Helaas is het onwaarschijnlijk dat die kogel gaat werken. Daarom maakte ik onderstaande analyse, waarin ik de verschillen laat zien tussen kwaliteit van de Nederlandse natuur volgens Europese criteria en volgens Nederlandse. De Nederlandse lijken gemaakt om de natuur de put in te praten tegenover de Europese.
Voor wat betreft oordelen over de kwaliteit van de Nederlandse natuur maakt mijn analyse gebruik van de officiële door LNV aan de Europese Commissie verstrekte gegevens in het kader van het Standaardgegevens Formulier (SDF).

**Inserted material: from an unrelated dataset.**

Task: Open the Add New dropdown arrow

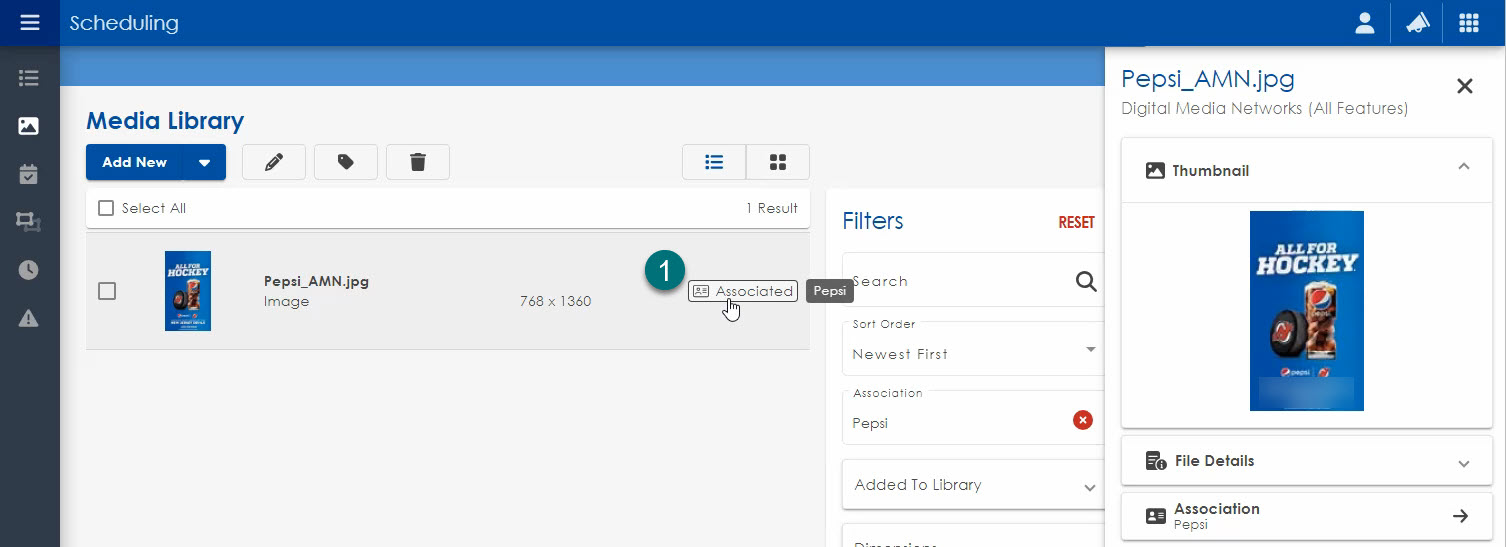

Het SDF onderscheidt 3 kwaliteitsniveaus om de natuur te beoordelen. Codering A staat voor uitstekend, B staat voor goed, C voor matig-slecht. De SDF gegevens van alle Natura2000 gebieden zijn te vinden op: www. eunis.eea.europa.eu. Onderstaande analyse beperkt zich tot de SDF-categorie “conservation status” (“cons” in een aantal grafieken), in het Nederlands “staat van instandhouding” (SVI).

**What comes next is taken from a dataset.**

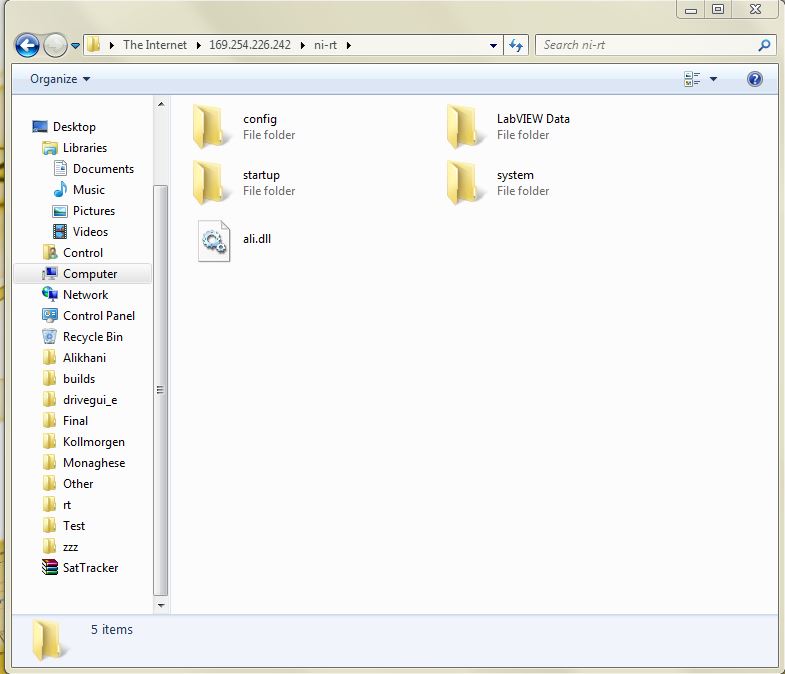
Task: Open the Help question mark icon
Action: (x=755, y=79)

De twee ijkpunten zijn de SDF-gegevens van 2004 en de update daarvan uit 2018. De data uit 2004 lagen ten grondslag aan de keuze van de N2000-gebieden op basis van de habitatrichtlijn. Gegevens over stikstofdepositie zijn afkomstig uit de Nederlandse PAS-gebiedsanalyses en slaan op het gemiddelde per Natura2000-gebied.
De SVI van habitattypen
Afgaand op de situatie zoals door het ministerie van LNV is uitgewerkt in de meest recente rapportage aan de EU, is de SVI van de 51 in Nederland aanwezige habitattypen dramatisch slecht. Zie daarvoor de linkerkolom van de onderstaande grafiek. LNV gebruikt andere benamingen om de SVI te typeren: gunstig, matig ongunstig, zeer ongunstig. Op basis van die in Nederland gehanteerde bewoordingen en de denkwereld van criteria daarachter, trekt minister Van der Wal de conclusie dat 88% van de habitattypen in een ongunstige SVI verkeert.

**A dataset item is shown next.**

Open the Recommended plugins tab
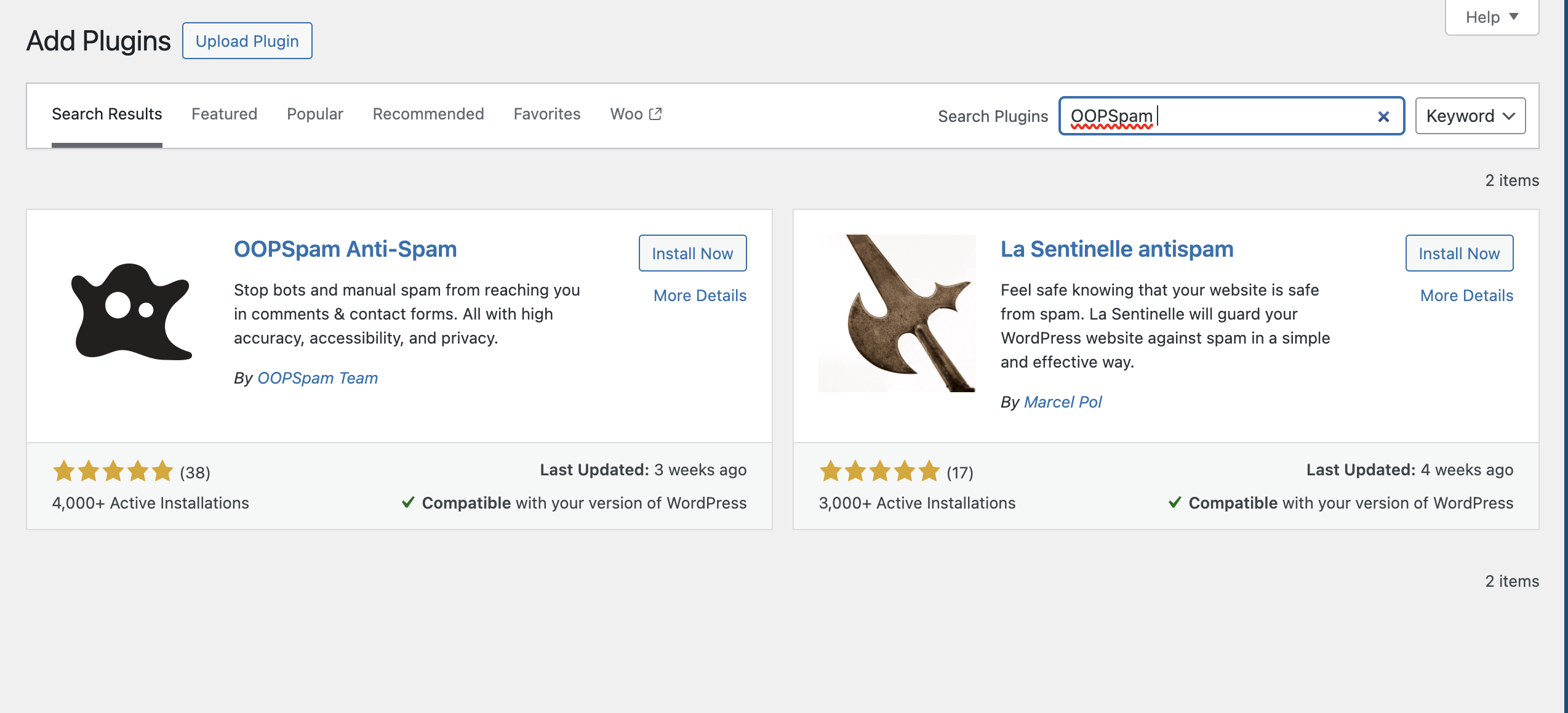1568x713 pixels. 428,113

Geconfronteerd met de Europese benaming voor de SVI ontstaat een ander beeld. Zie daarvoor de rechterkolom. De twee staafjes werken bevreemdend omdat ze leiden tot tegengestelde conclusies over dezelfde gebieden. De beoordeling van LNV voegt aan de actuele SVI (die op zichzelf al een “lange termijn” afweging vereist) extra criteria toe. Pas als een habitattype daaraan voldoet, mag het als “gunstig” worden beoordeeld. Het gaat om criteria als: landelijke dekking, aantal gebieden met het type, totaal landelijk oppervlak en klimaatbestendigheid.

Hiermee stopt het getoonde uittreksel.